Dallington is an area about 1.5 mi northwest of the centre of Northampton, in the West Northamptonshire district, in the ceremonial county of Northamptonshire, England. Dallington was formerly a separate village. At the 2011 census the population was listed in the Spencer ward of Northampton Council.

The villages name means 'farm/settlement connected with Daegel'.

Parish church The Church of England parish Church of Saint Mary the Virgin dates from 1207 and is a Grade II* listed building. It is near the site of a previous Saxon church.

When Bishop of Peterborough, William Connor Magee circulated questions to the clergy of the Rural Deanery of Northampton in preparation for formal visitations held in the years 1872, 1875, 1878, 1882 and 1888. These and the answers provided have been published, including a detailed introduction describing the condition of the area at that time and associated issues.
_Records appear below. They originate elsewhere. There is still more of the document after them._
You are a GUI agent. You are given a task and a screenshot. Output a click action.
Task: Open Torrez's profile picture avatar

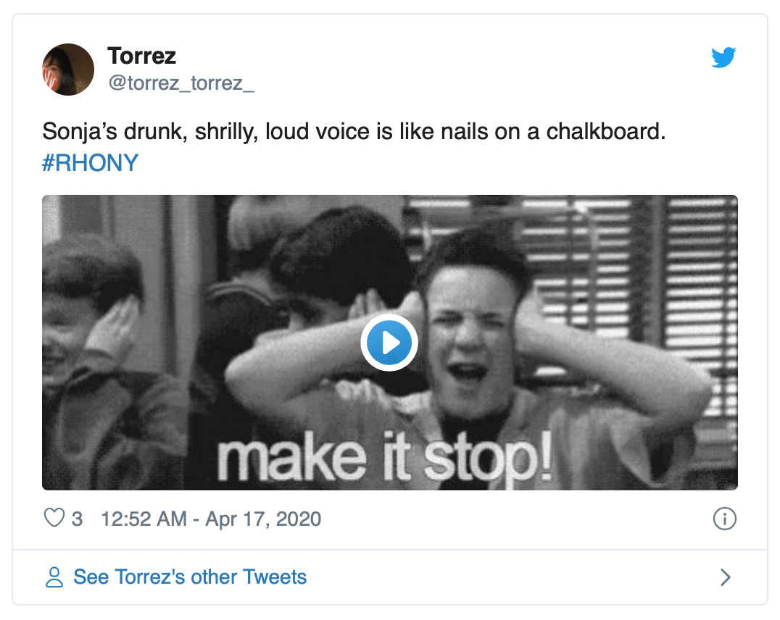(x=68, y=70)
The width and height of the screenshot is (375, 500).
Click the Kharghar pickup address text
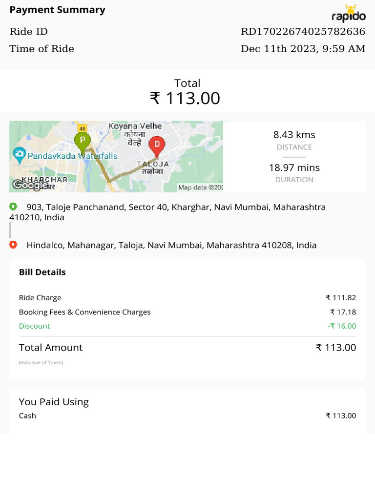pos(167,212)
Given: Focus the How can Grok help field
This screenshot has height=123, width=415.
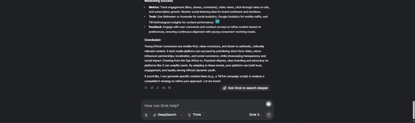Looking at the screenshot, I should point(204,105).
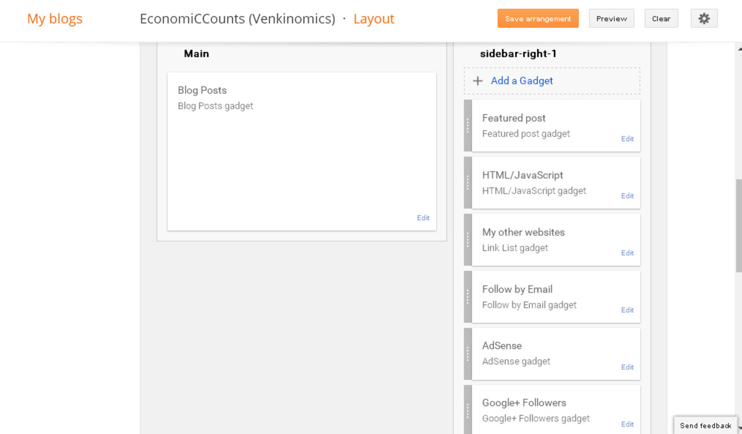Screen dimensions: 742x434
Task: Grab the drag handle on Follow by Email gadget
Action: (x=468, y=296)
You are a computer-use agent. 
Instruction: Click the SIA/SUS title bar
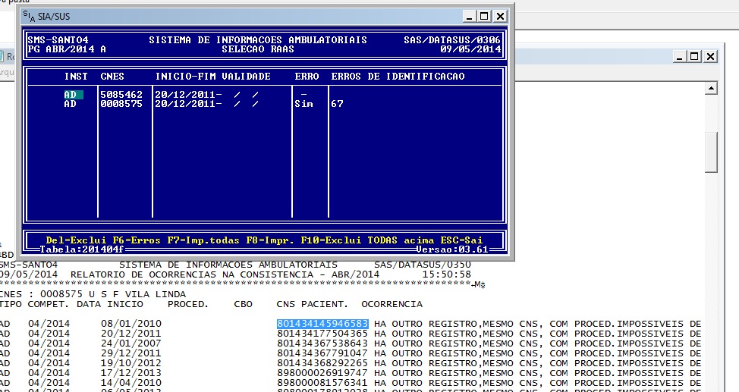click(x=228, y=15)
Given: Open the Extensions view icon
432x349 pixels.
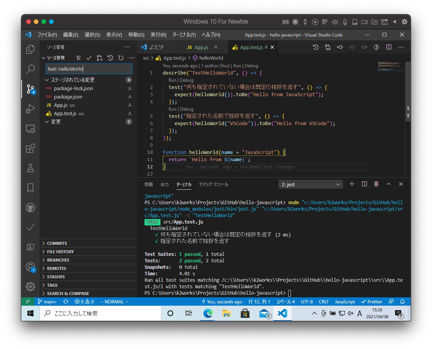Looking at the screenshot, I should [30, 148].
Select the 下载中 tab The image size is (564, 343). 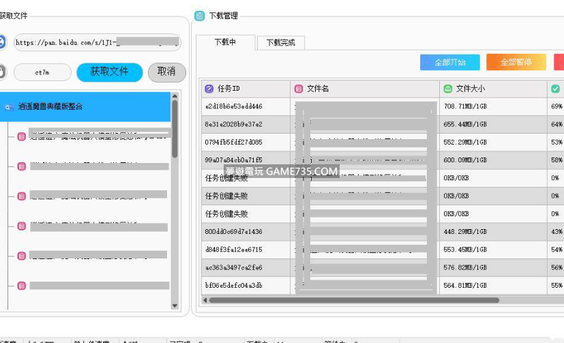pyautogui.click(x=225, y=42)
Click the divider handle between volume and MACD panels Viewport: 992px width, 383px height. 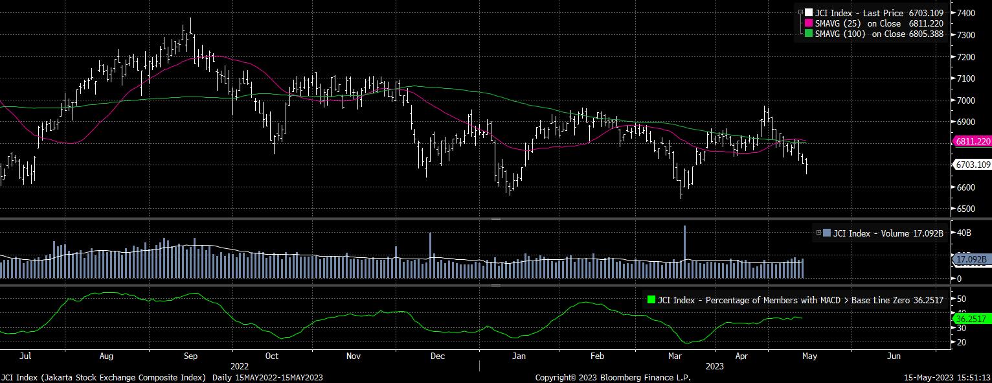pyautogui.click(x=496, y=285)
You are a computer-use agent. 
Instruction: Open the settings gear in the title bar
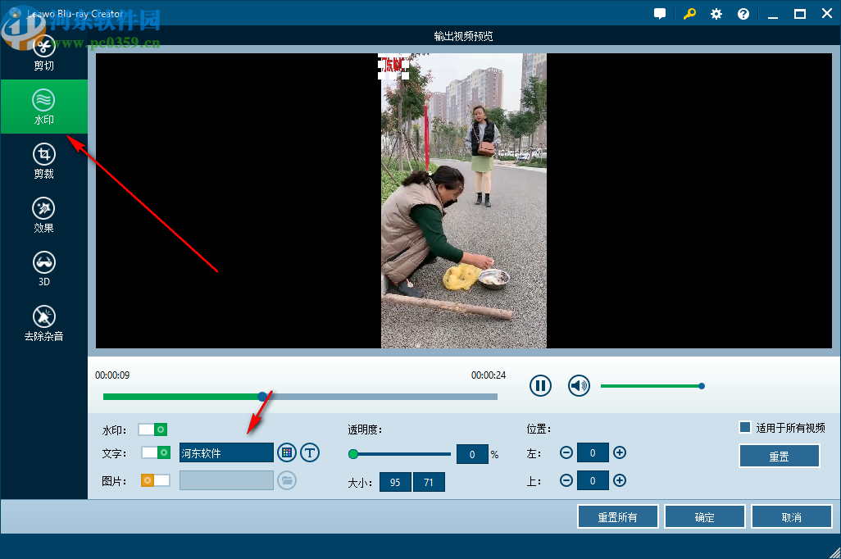coord(716,13)
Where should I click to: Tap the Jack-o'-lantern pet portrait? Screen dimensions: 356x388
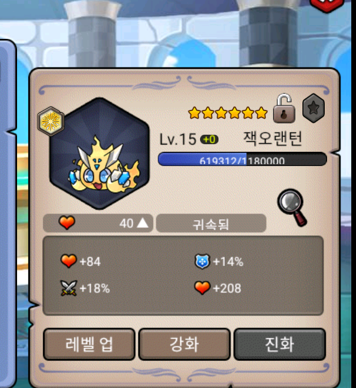pyautogui.click(x=100, y=153)
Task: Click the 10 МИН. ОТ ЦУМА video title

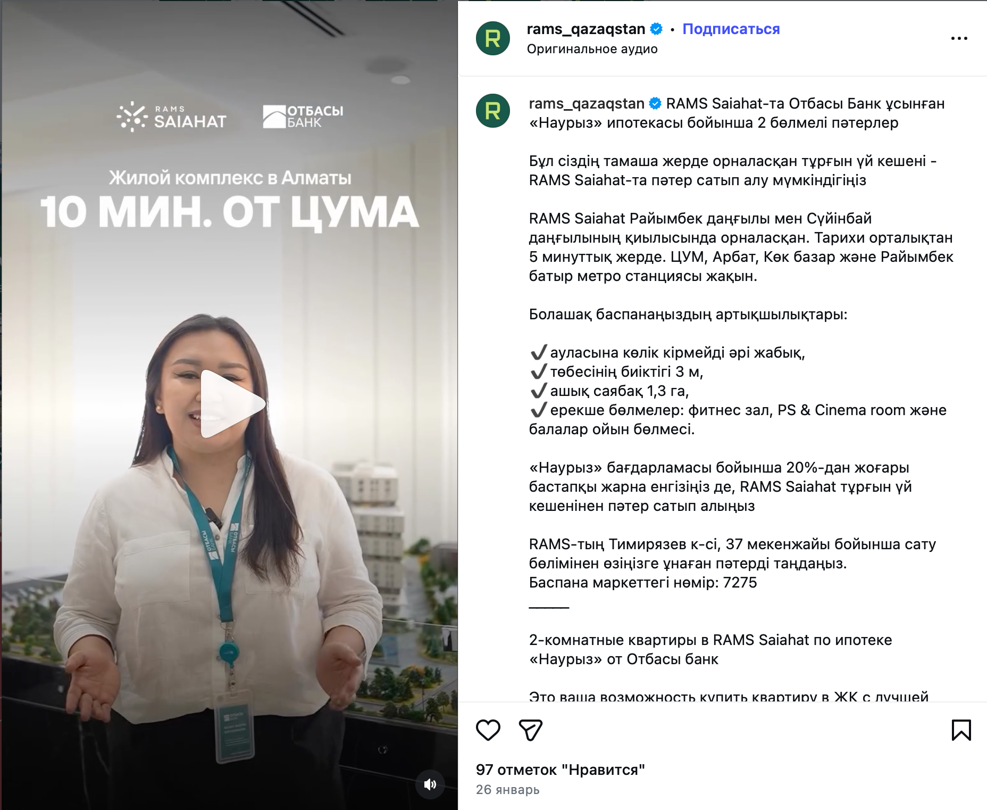Action: pyautogui.click(x=230, y=212)
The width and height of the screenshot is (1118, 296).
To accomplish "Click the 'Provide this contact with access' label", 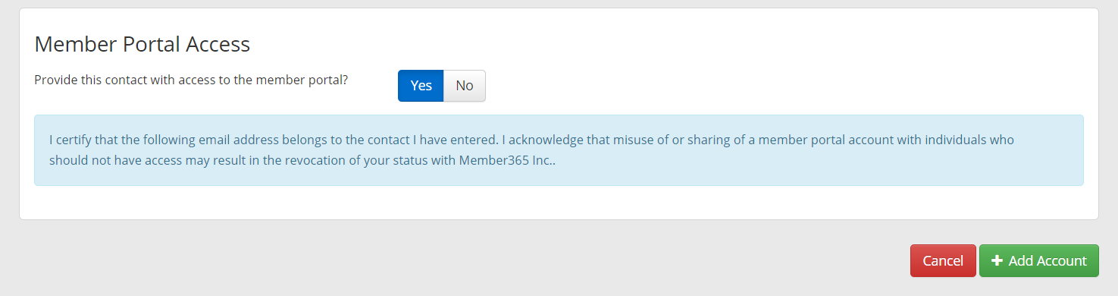I will pyautogui.click(x=191, y=79).
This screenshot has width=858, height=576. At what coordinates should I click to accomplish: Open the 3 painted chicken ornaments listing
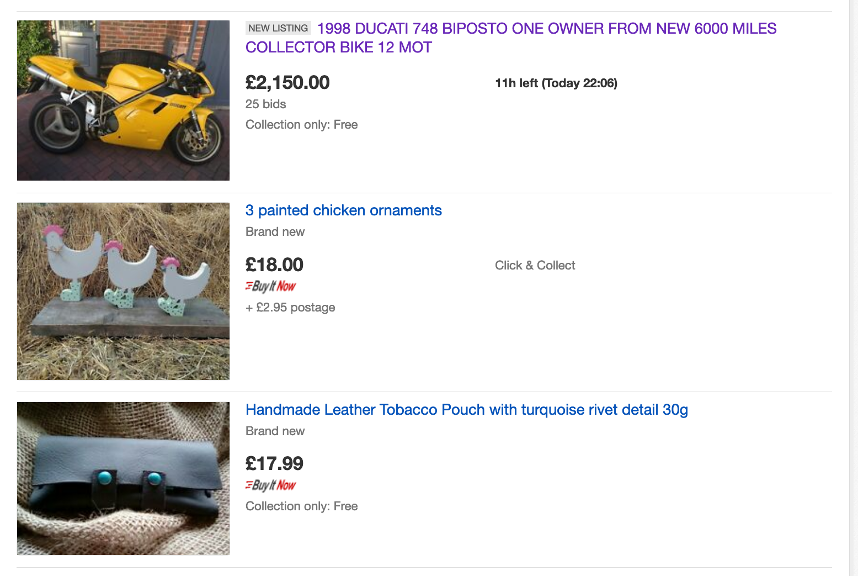pyautogui.click(x=343, y=210)
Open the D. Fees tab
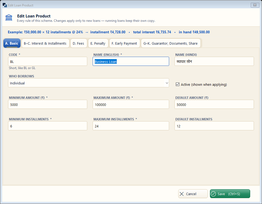 (x=79, y=43)
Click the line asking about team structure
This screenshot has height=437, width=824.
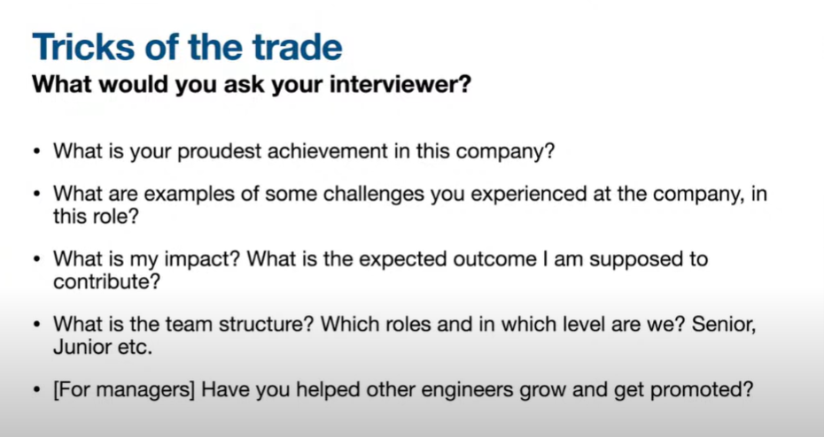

Dallington is one of the parishes included.

Dallington Hall on Dallington Park Road is a Grade II* listed house built in 1720-30 for Sir Joseph Jekyll, Master of the Rolls in place of the original manor house owned by the Rainsford family (see Richard Raynsford). It was later owned by Earl Spencer before becoming a hospital known as the Margaret Spencer Home of Rest. It has now been divided into private apartments.

There was a short lived attempt to quarry iron ore in the parish in the early 1860s. The quarry ceased operation by 1863. It was on the west side of the railway to the north of Northampton Station and the site is now built over or covered by railway sidings. It had a horse -worked tramway to take the ore to the railway.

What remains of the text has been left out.